Tetsuhiro Kuwata (Honda) : « Même si cela ne le rend pas plus facile, le développement du moteur est le plus facile à quantifier. De toute évidence, nous voulons obtenir autant de puissance que possible. Un moteur puissant est le gage d’accélérer plus rapidement et d’aller plus vite dans les lignes droites. Ceci est l’une des meilleures façons d’aller plus vite sur un tour de circuit. De toute évidence, cette puissance doit être utilisable, et c’est la raison pour laquelle nous la gérons correctement avec l’électronique. La puissance ne doit pas non plus mettre en défaut le châssis. Voilà l’équilibre que nous recherchons aujourd’hui. »
Gigi Dall’Igna (Ducati) : « Nous ne cessons jamais de travailler pour développer notre moteur. Notre objectif aujourd’hui est d’améliorer sa facilité d’utilisation, tout en conservant la puissance qui en fait un atout. »
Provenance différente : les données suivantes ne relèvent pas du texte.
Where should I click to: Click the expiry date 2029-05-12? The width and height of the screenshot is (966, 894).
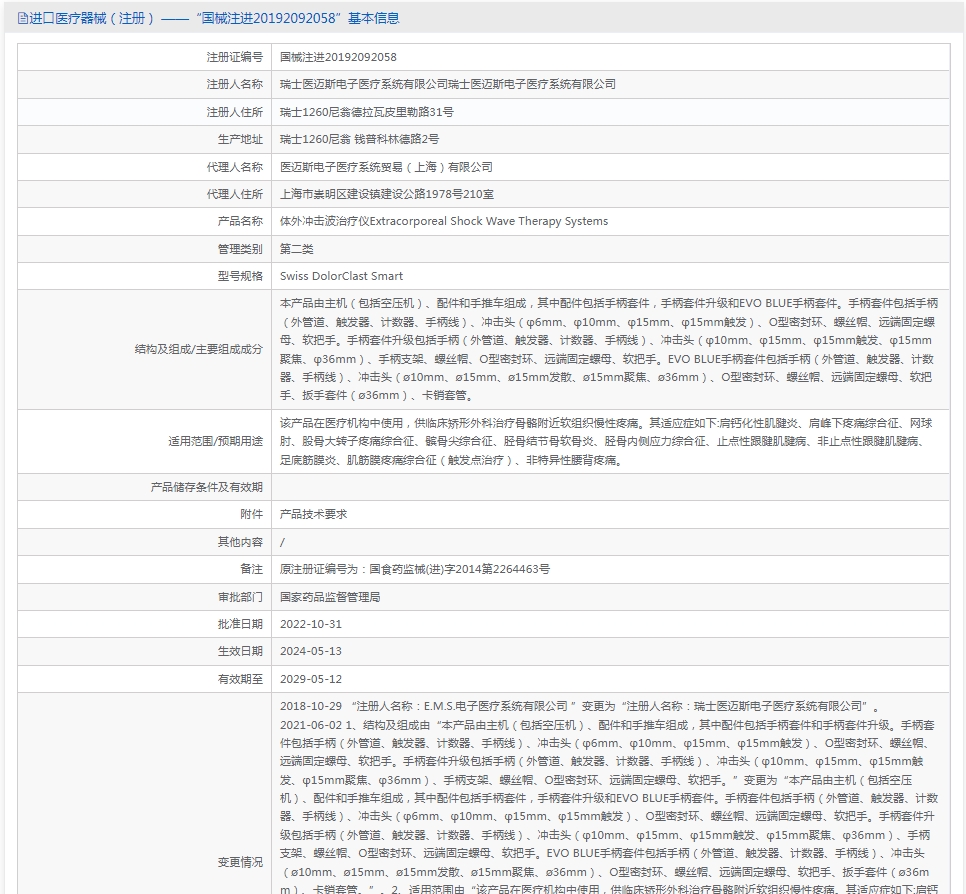[x=310, y=678]
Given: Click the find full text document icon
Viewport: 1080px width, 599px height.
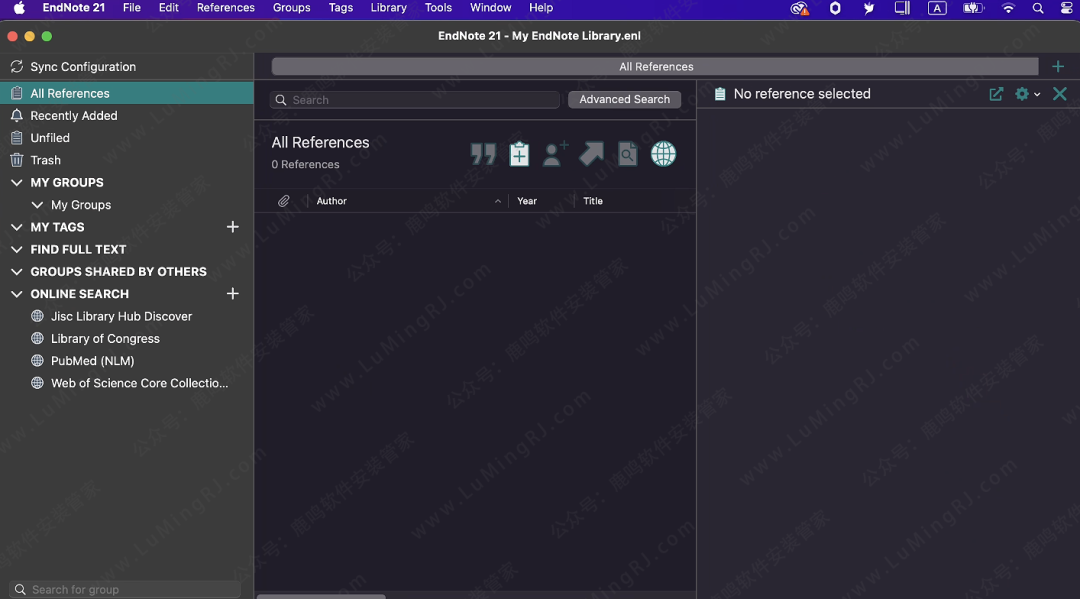Looking at the screenshot, I should [627, 154].
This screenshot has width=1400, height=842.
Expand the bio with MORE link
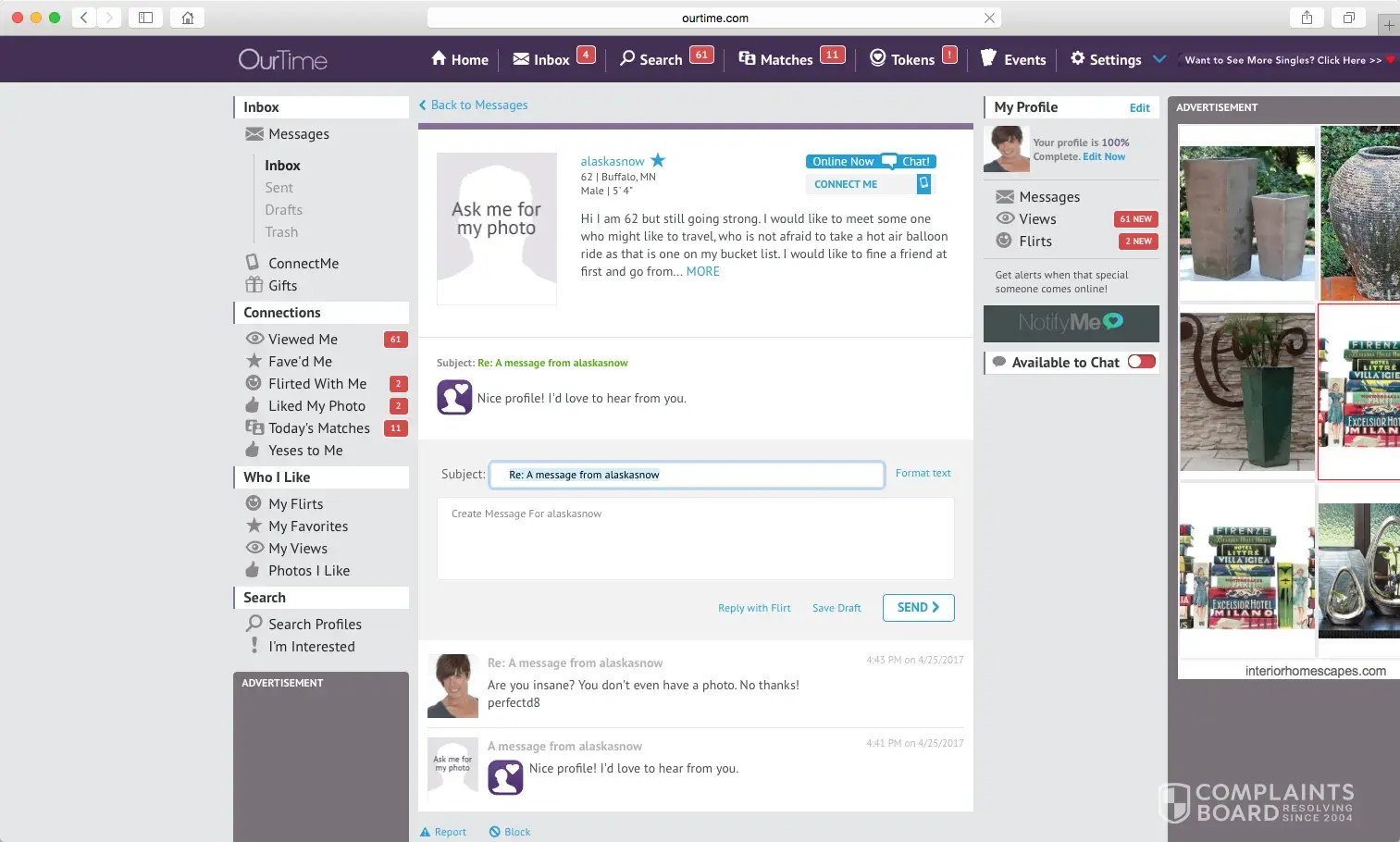pyautogui.click(x=702, y=271)
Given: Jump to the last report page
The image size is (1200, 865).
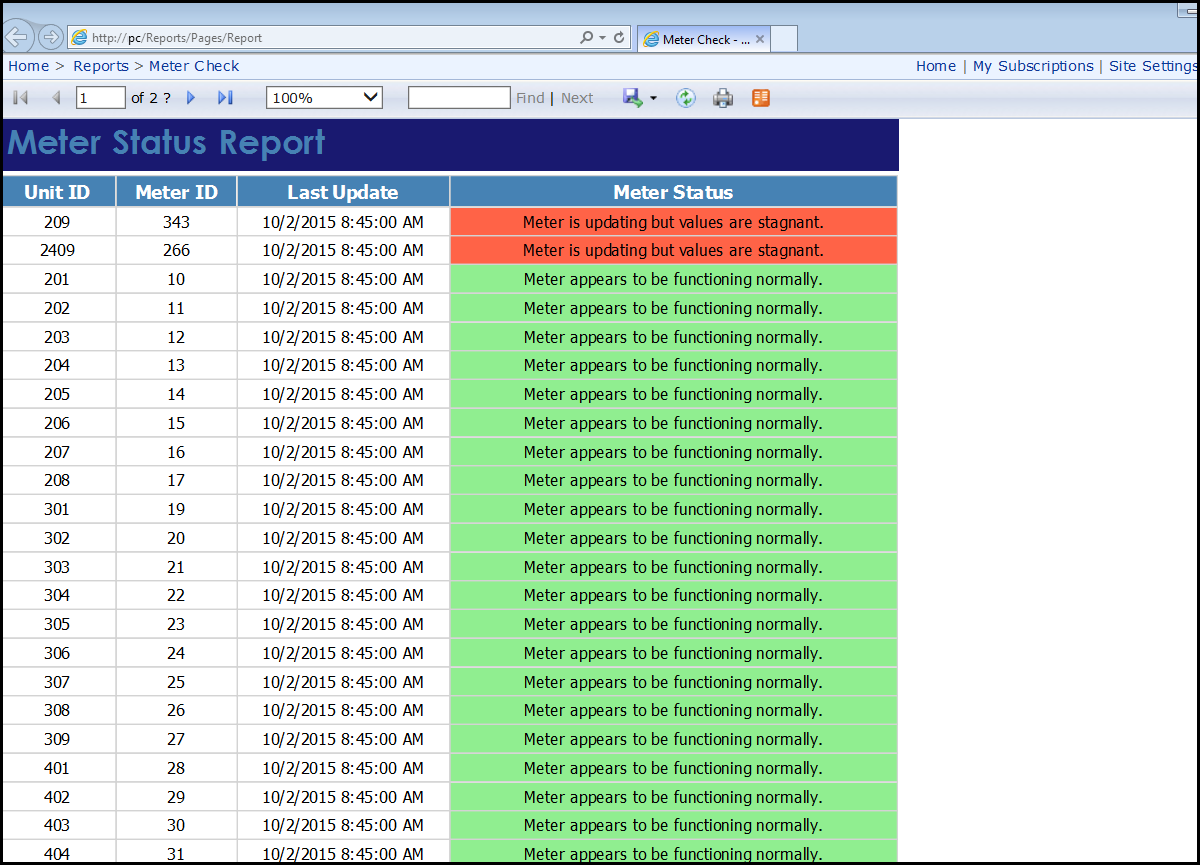Looking at the screenshot, I should 225,98.
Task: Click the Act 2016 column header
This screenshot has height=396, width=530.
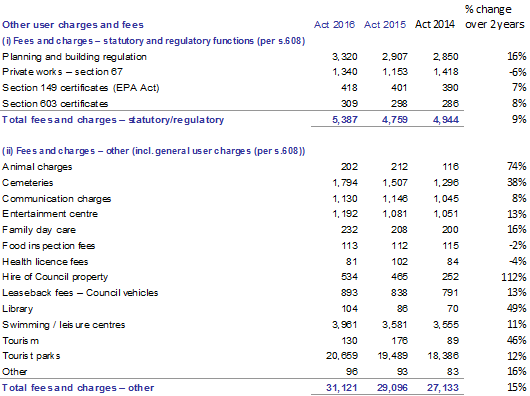Action: coord(334,25)
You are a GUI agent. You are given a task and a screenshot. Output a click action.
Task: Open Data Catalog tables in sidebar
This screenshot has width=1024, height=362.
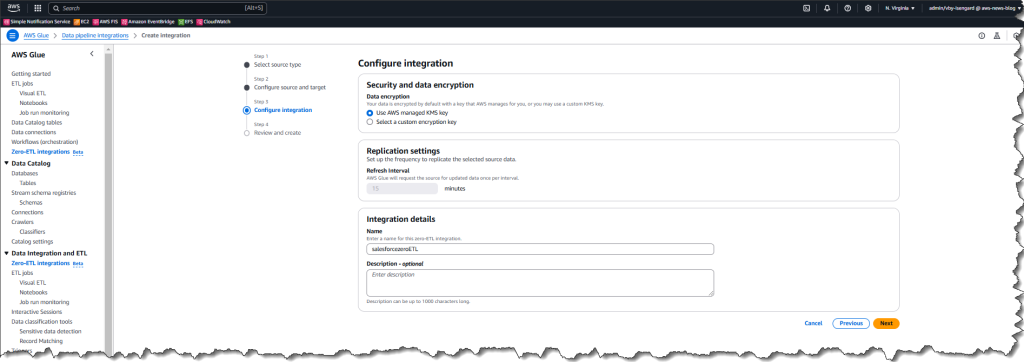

Ken Kawauchi (Suzuki) : « Depuis l’année dernière, nous avons de bonnes reprises à bas régime. Notre moteur est gérable, facile à utiliser, ce qui est une caractéristique que nous voulons évidemment conserver. Dans le même temps, nous cherchons à améliorer la puissance à des vitesses moyennes et élevées. Tout cela est équilibré, parce que l’augmentation de la puissance à bas régime causerait trop de patinage et serait trop exigeant pour le contrôle de la traction, ce que nous ne voulons pas. La transition entre la puissance à bas et moyen régime est très importante. »
Romano Albesiano (Aprilia) : « Nous essayons d’améliorer la courbe de couple pour obtenir un moteur plus plein. Dans tous les cas, nous savons très bien que la puissance est essentielle quand nous nous trouvons à nous battre avec un autre pilote. Plus vous allez vite en ligne droite, meilleur c’est. »
Sebastian Risse (KTM) : « La puissance est là. En termes d’utilisation, nous avons eu de bons commentaires des différents pilotes qui ont essayé la moto l’année dernière. Aujourd’hui, nous avons deux pilotes qui n’ont connu que la Yamaha depuis qu’ils courent en MotoGP. La M1 a la réputation d’avoir une très bonne courbe de puissance, d’être facile à utiliser. Ils doivent maintenant s’habituer à un V4 dont les caractéristiques sont différentes. Et de notre côté, nous devons continuer à faire des progrès. Beaucoup de travail a été fait depuis Novembre et les premiers retours de Pol et Bradley sur la liaison entre la poignée des gaz et la courbe de couple. Nous ne sommes pas trop mal… »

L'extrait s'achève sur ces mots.